We use dashboards to provide a description of issues, and we’re working on the predictive and prescriptive pieces.

Descriptive element

Around 60 percent to 70 percent of the Microsoft campus has unified, integrated dashboards and reporting that are related to temperature settings and climate. We use this dashboard information to monitor our systems. We can see if we need to send out a technician, based on whether something’s too hot or too cold in a building. We can tell which building has a problem, and drill down for details. Figure 1 shows a sample integrated dashboard with information about top performing buildings, energy demand, and load segmentation for a specified month.

Graphs and charts that provide details on energy demand,  temperature,  and load in various Microsoft buildings

Figure 1. Unified dashboard showing demand, temperature, and load segmentation for several buildings

Predictive element

The predictive part, which we’re working on now, is behind the scenes.
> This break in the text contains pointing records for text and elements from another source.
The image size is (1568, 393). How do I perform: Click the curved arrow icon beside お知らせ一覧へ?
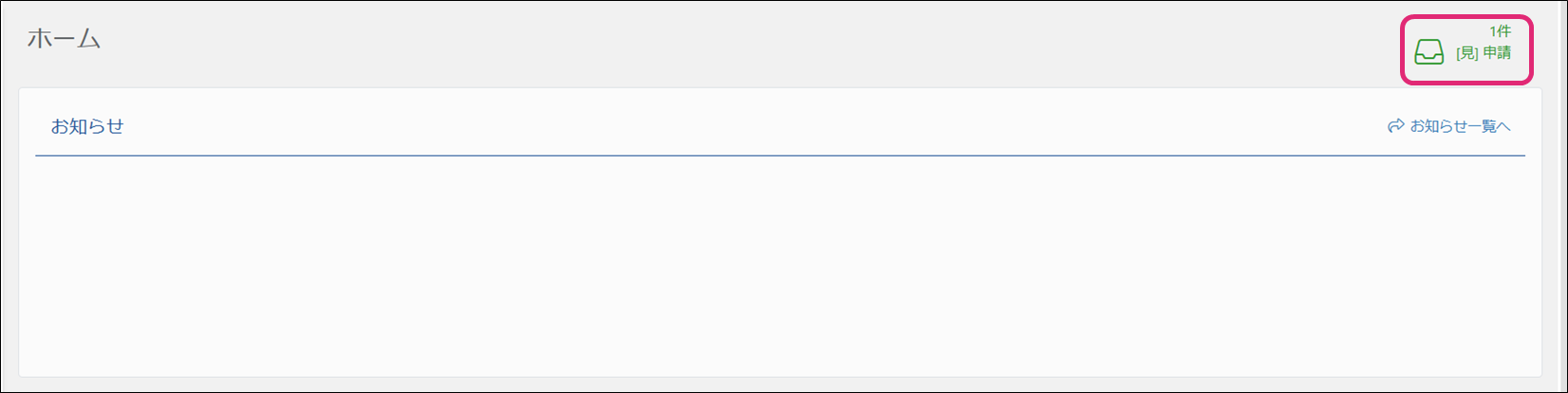(1395, 126)
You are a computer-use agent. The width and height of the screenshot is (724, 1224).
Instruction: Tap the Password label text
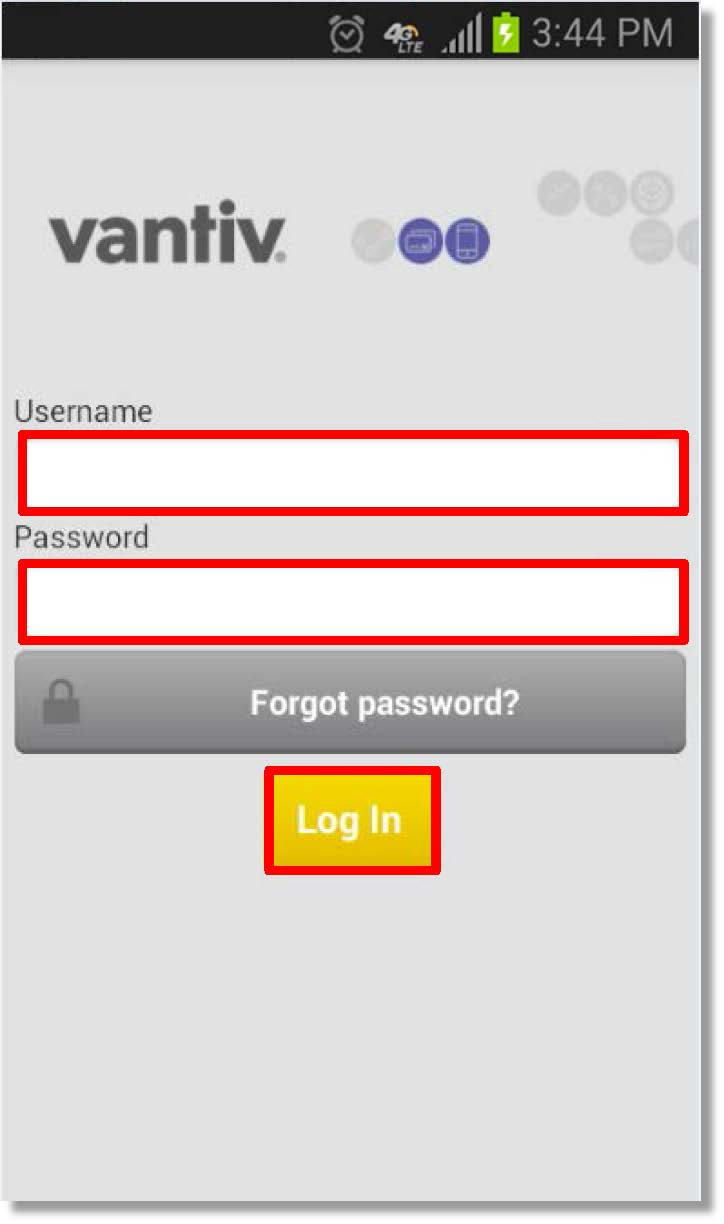click(x=81, y=537)
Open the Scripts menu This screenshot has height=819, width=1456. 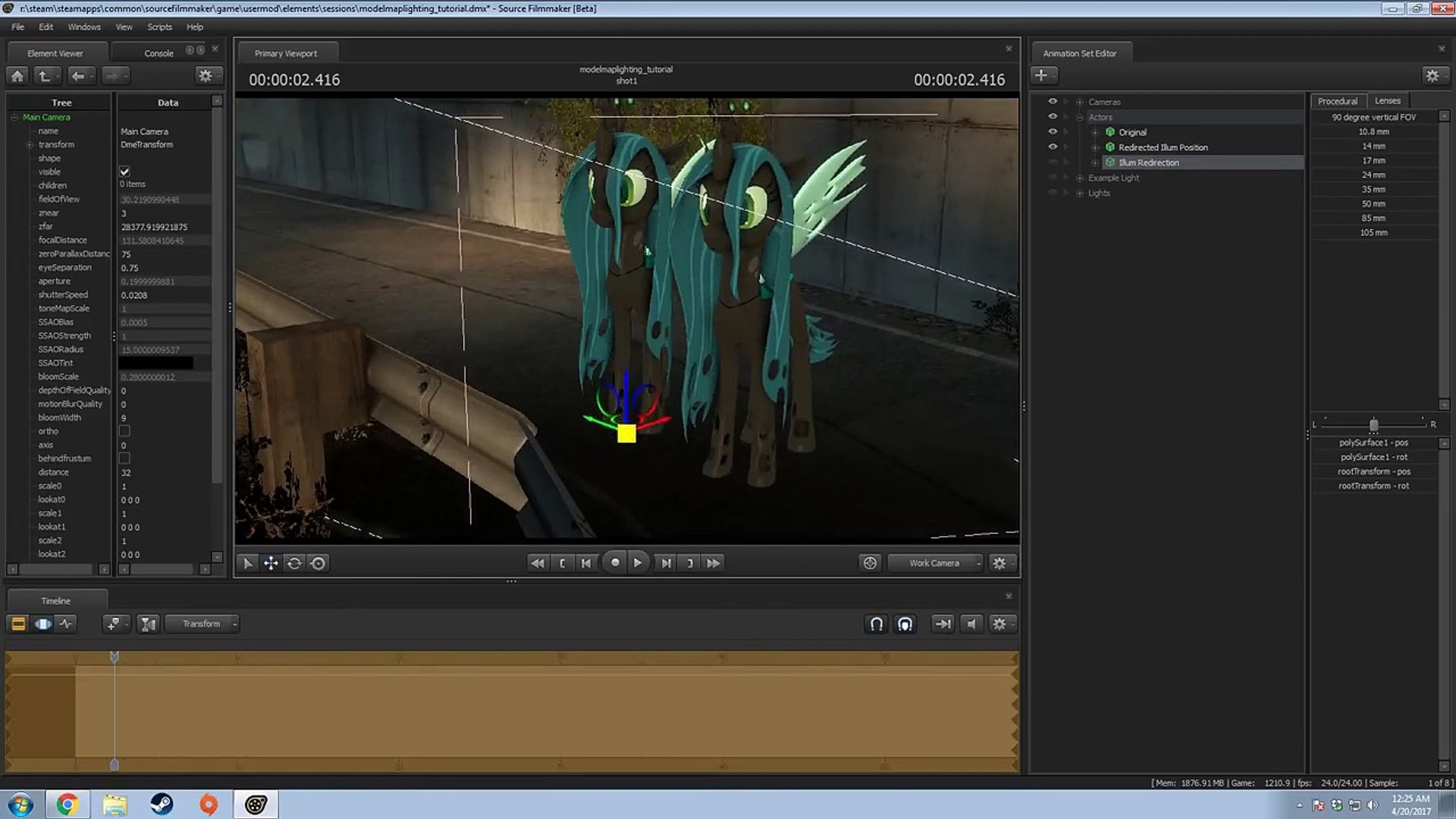click(x=159, y=27)
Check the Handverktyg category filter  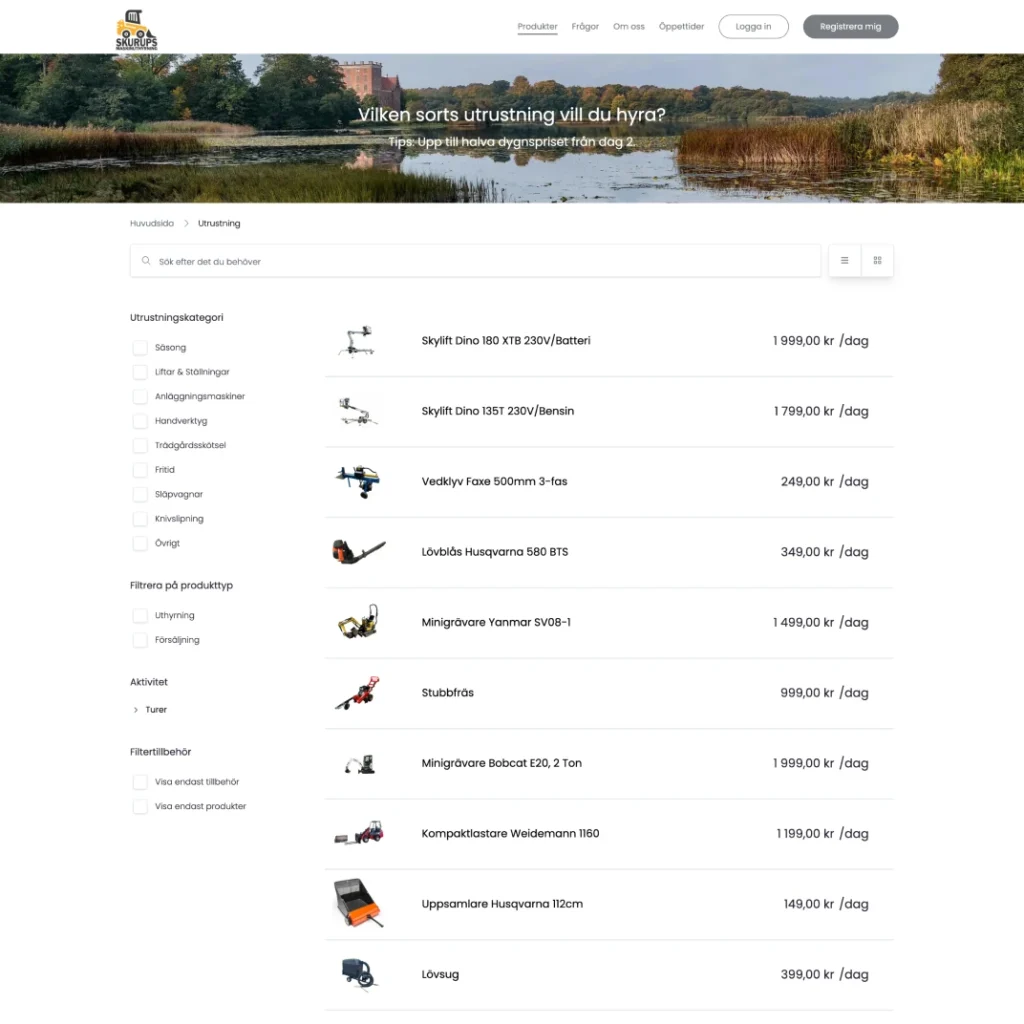[140, 421]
Our energy smart building software tells us the 500 most expensive faults, in a descending order of dollar value. And it predicts potential cost-savings—for example, if we were to fix a certain issue, it would save us $5,000 a year. These faults auto-generate a work order for issues to be fixed remotely or dispatched to an onsite technician.

Prescriptive element

The fault rules and fault detection/preventative work are prescriptive—for example, under these specific conditions, we need to fix the fault. We’ve already had success with anomaly detection, where if a condition happens with a specified frequency, we fix the issue. We’re now testing the anomaly detection algorithm to be sure it’s robust and that we can fix what we detect.

Also, we’re using IoT to monitor the chiller plant. Sometimes we get an indicator that the chiller plant needs more pumping or chilling. We might have to turn on the chiller based on demand. To optimize energy use, we look for opportunities where we don’t have to start the chiller, and without having a negative impact on comfort level. To reach our goal, we’re looking at what/if scenarios like, “If we don’t start the chiller plant, how much do we save?”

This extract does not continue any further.